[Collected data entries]
━━━━
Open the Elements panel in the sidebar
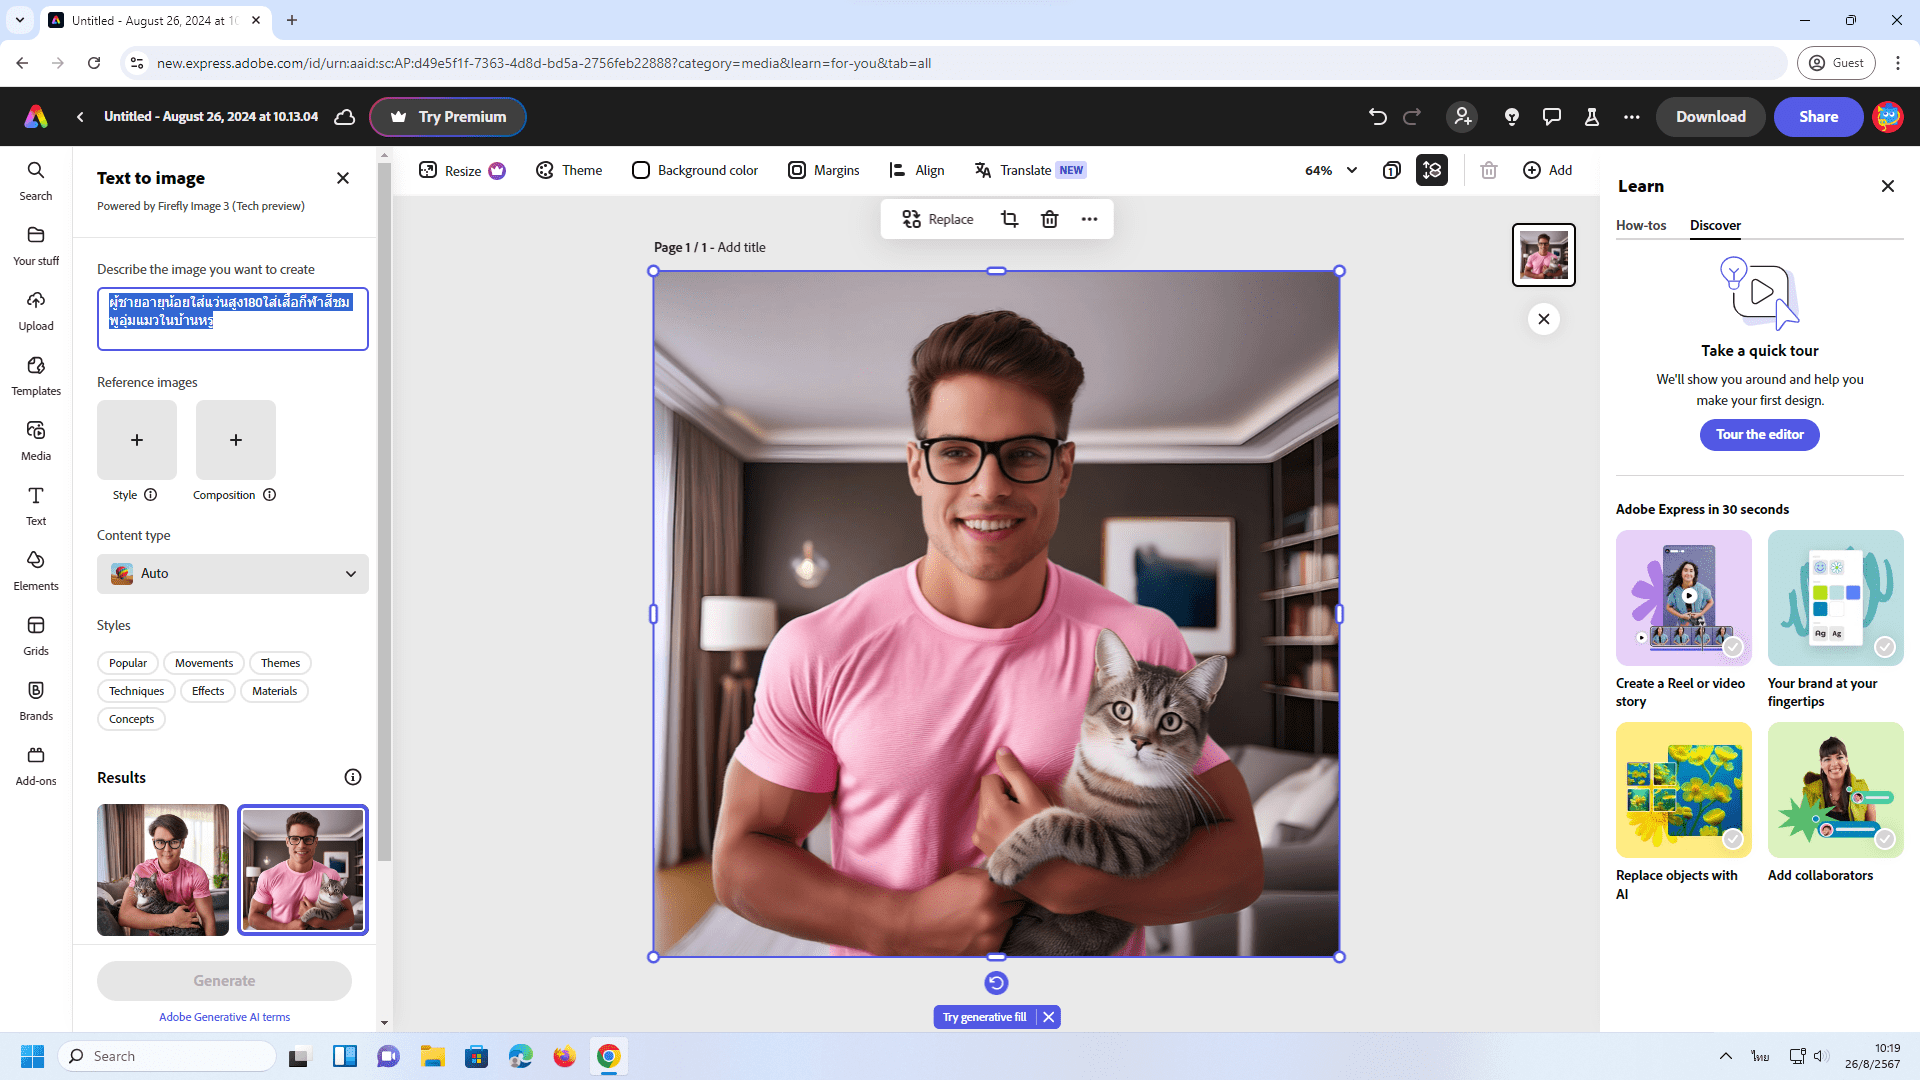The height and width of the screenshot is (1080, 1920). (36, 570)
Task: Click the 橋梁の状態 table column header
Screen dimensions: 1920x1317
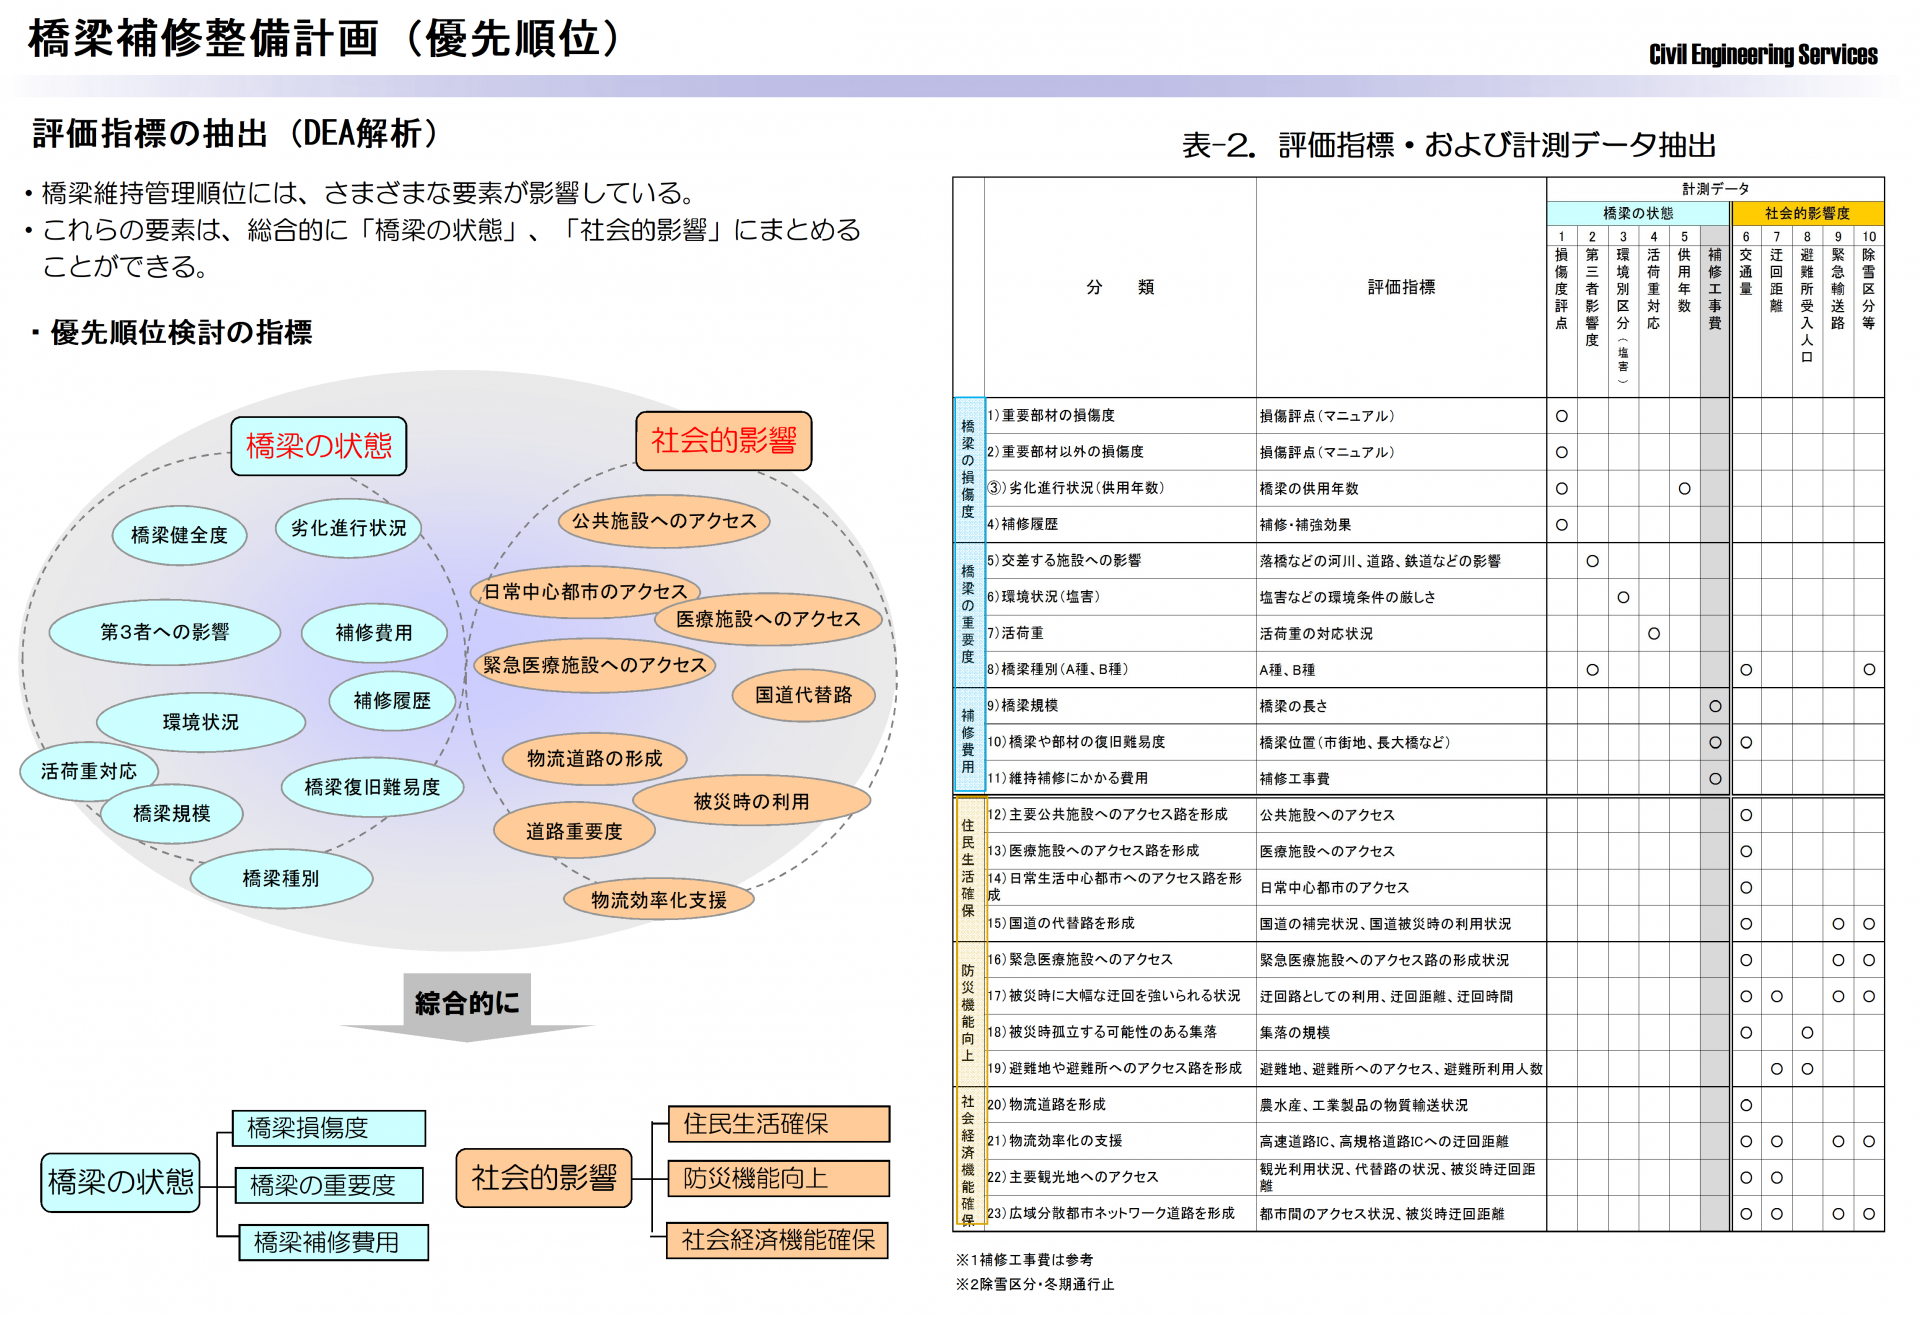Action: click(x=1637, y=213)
━━━━
• **Exercise prompt**
Could you repeat exactly the lines from the one containing "Task: Click the 橋梁の状態 table column header" to the last line of the records, both included, and leave out every picture?

• **Final answer**
Task: Click the 橋梁の状態 table column header
Screen dimensions: 1920x1317
Action: click(x=1637, y=213)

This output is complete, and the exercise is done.